Re: [PATCH v2] iommu/arm-smmu: Use pm_runtime in fault handlers

public inbox for linux-arm-kernel@lists.infradead.org
 help / color / mirror / Atom feed

From: Pranjal Shrivastava <praan@google.com>
To: Prakash Gupta <prakash.gupta@oss.qualcomm.com>
Cc: Will Deacon <will@kernel.org>,
	Robin Murphy <robin.murphy@arm.com>,
	Joerg Roedel <joro@8bytes.org>,
	Rob Clark <robin.clark@oss.qualcomm.com>,
	Connor Abbott <cwabbott0@gmail.com>,
	linux-arm-msm@vger.kernel.org,
	linux-arm-kernel@lists.infradead.org, iommu@lists.linux.dev,
	linux-kernel@vger.kernel.org,
	Akhil P Oommen <akhilpo@oss.qualcomm.com>,
	Pratyush Brahma <pratyush.brahma@oss.qualcomm.com>
Subject: Re: [PATCH v2] iommu/arm-smmu: Use pm_runtime in fault handlers
Date: Fri, 3 Apr 2026 02:20:06 +0000	[thread overview]
Message-ID: <ac8j1jlFNxgZWzzK@google.com> (raw)
In-Reply-To: <20260313-smmu-rpm-v2-1-8c2236b402b0@oss.qualcomm.com>

On Fri, Mar 13, 2026 at 03:53:53PM +0530, Prakash Gupta wrote:
> Commit d4a44f0750bb ("iommu/arm-smmu: Invoke pm_runtime across the driver")
> enabled pm_runtime for the arm-smmu device. On systems where the SMMU
> sits in a power domain, all register accesses must be done while the
> device is runtime active to avoid unclocked register reads and
> potential NoC errors.
> 
> So far, this has not been an issue for most SMMU clients because
> stall-on-fault is enabled by default.
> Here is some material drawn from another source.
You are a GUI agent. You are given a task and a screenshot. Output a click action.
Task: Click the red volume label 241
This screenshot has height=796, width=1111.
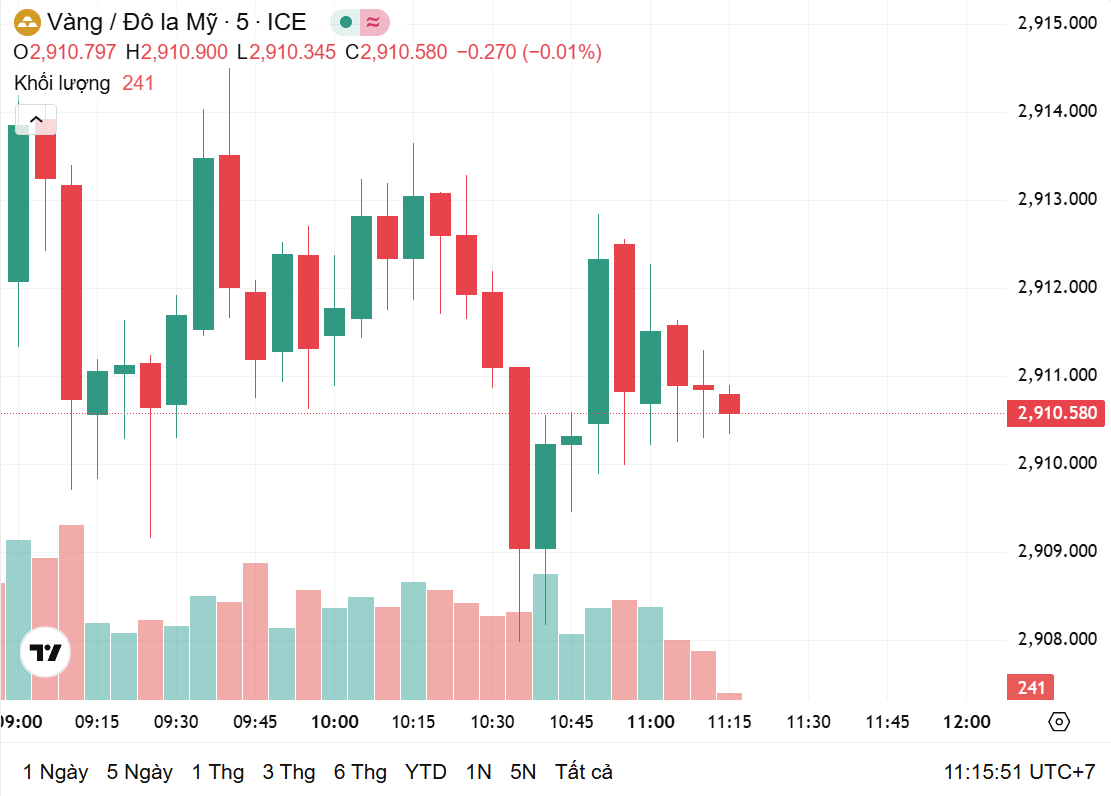tap(1030, 687)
While a translation fault is
> being handled, the SMMU stalls further translations for that context
> bank, so the fault handler would not race with a powered-down
> SMMU.
> 
> Adreno SMMU now disables stall-on-fault in the presence of fault
> storms to avoid saturating SMMU resources and hanging the GMU. With
> stall-on-fault disabled, the SMMU can generate faults while its power
> domain may no longer be enabled, which makes unclocked accesses to
> fault-status registers in the SMMU fault handlers possible.
> 
> Guard the context and global fault handlers with pm_runtime_get_if_active()
> and pm_runtime_put_autosuspend() so that all SMMU fault register accesses
> are done with the SMMU powered. In case pm_runtime is not active we can
> safely ignore the fault as for pm runtime resume the smmu device is
> reset and fault registers are cleared.
> 
> Fixes: b13044092c1e ("drm/msm: Temporarily disable stall-on-fault after a page fault")
> Co-developed-by: Pratyush Brahma <pratyush.brahma@oss.qualcomm.com>
> Signed-off-by: Pratyush Brahma <pratyush.brahma@oss.qualcomm.com>
> Signed-off-by: Prakash Gupta <prakash.gupta@oss.qualcomm.com>
> ---
> Changes in v2:
> - Switched from arm_smmu_rpm_get()/arm_smmu_rpm_put() wrappers to
>   pm_runtime_get_if_active()/pm_runtime_put_autosuspend() APIs
> - Added support for smmu->impl->global_fault callback in global fault handler
> - Remove threaded irq context fault restriction to allow modifying stall
>   mode for adreno smmu
> - Link to v1: https://patch.msgid.link/20260127-smmu-rpm-v1-1-2ef2f4c85305@oss.qualcomm.com
> ---
>  drivers/iommu/arm/arm-smmu/arm-smmu.c | 60 +++++++++++++++++++++++------------
>  1 file changed, 39 insertions(+), 21 deletions(-)
> 
> diff --git a/drivers/iommu/arm/arm-smmu/arm-smmu.c b/drivers/iommu/arm/arm-smmu/arm-smmu.c
> index 5e690cf85ec9..f4c46491a03d 100644
> --- a/drivers/iommu/arm/arm-smmu/arm-smmu.c
> +++ b/drivers/iommu/arm/arm-smmu/arm-smmu.c
> @@ -462,10 +462,20 @@ static irqreturn_t arm_smmu_context_fault(int irq, void *dev)
>  	int idx = smmu_domain->cfg.cbndx;
>  	int ret;
>  
> +	if (!pm_runtime_get_if_active(smmu->dev))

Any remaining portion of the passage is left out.